◆ **EXCERPTED PASSAGE**:
I tried to call my mom the other night. This nice voice came on an answering machine and it was one of my daughters friends. She called me back last night and told me that my mom had died almost 40 years ago, and since she was a friend of my daughter's, well, I just let her go ahead and tell me her lie and I quit trying to call Mom, because I know one day soon she's coming with my husband to see me here.
I got all dressed up last Saturday night, because my brother was supposed to come up and have supper with me. One of the ladies told me he wasn't going to be able to make it, but I sat in the nice recreation area next to the dining room and waited for him, because I just knew he'd make it. After he didn't make it, I thought maybe he might have gone to the wrong hotel room, so I went looking for him. I found a man in his room that wasn't my brother, and he let me in to call 911. After the police got here and I told them what was going on, someone who runs this hotel that I hadn't seen before butted her nose in and told them that I was having memory problems and that my records showed that my brothers were all dead. She wasn't very nice to me, but the policemen were and walked me back to my suite and told me just to go ahead and get ready for bed and maybe he'd come and see me some other time soon, he had probably just forgotten.
Then there are times, and there aren't many of them, but there I times I swear, I think maybe I really am in Rushville in a place called assisted living, and I once in a while almost believe my kids when they tell me my husband is dead as are my brothers. But just about the time I start to actually believe maybe some of this is true, then I realize that if any of that had really happened, I'd remember it.
And I don't remember any of that happening. And those thoughts I have, why, they're probably dreams I'm having. Dreams can seem so real sometime.

◆ **INSTRUCTIONS FOR THE TASK**: In the excerpted passage, in what town does the narrator sometimes think they may really be living?

◆ **EXCERPTED RECORDS**:

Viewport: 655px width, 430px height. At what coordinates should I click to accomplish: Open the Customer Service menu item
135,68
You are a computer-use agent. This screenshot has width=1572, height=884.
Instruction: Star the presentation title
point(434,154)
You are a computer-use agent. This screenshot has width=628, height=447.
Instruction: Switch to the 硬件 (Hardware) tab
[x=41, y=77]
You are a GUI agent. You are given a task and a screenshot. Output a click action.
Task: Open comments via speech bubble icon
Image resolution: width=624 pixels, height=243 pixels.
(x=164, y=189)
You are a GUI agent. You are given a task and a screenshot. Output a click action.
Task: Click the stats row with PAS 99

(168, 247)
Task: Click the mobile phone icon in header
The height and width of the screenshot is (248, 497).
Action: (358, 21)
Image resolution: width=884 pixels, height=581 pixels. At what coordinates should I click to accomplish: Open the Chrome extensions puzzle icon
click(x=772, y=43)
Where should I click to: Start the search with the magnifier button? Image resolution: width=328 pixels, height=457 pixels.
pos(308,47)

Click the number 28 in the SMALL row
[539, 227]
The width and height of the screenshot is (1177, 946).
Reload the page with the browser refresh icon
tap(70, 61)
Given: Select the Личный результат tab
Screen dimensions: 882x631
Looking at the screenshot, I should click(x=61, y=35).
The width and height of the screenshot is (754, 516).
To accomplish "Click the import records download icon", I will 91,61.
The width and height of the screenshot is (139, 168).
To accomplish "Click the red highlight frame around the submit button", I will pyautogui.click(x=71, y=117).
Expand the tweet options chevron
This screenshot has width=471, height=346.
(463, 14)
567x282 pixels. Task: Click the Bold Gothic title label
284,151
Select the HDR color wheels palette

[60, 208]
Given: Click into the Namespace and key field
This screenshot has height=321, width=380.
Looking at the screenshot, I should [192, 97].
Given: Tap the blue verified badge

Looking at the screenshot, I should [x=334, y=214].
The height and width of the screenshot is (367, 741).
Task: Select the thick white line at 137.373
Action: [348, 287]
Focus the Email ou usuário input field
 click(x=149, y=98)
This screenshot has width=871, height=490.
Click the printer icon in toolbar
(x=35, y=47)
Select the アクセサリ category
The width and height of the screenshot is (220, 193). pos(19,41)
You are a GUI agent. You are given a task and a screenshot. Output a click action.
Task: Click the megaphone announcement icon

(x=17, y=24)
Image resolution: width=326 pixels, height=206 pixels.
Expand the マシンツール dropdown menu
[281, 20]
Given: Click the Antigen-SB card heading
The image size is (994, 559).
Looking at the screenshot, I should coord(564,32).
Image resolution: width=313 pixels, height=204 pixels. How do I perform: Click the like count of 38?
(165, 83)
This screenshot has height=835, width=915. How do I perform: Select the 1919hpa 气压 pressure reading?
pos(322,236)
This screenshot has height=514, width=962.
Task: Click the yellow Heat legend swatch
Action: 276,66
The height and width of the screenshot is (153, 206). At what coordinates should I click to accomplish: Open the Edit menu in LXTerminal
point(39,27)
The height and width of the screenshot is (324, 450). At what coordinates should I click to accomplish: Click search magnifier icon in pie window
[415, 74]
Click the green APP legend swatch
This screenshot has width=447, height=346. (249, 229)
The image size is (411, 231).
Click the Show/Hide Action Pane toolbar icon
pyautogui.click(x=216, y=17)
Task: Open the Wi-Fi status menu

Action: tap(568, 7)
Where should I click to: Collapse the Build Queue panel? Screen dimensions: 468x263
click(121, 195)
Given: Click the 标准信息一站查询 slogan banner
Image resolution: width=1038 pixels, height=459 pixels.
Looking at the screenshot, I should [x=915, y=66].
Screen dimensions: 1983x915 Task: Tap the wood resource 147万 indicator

◆ **TASK RESULT**: Rushville, in a place called assisted living.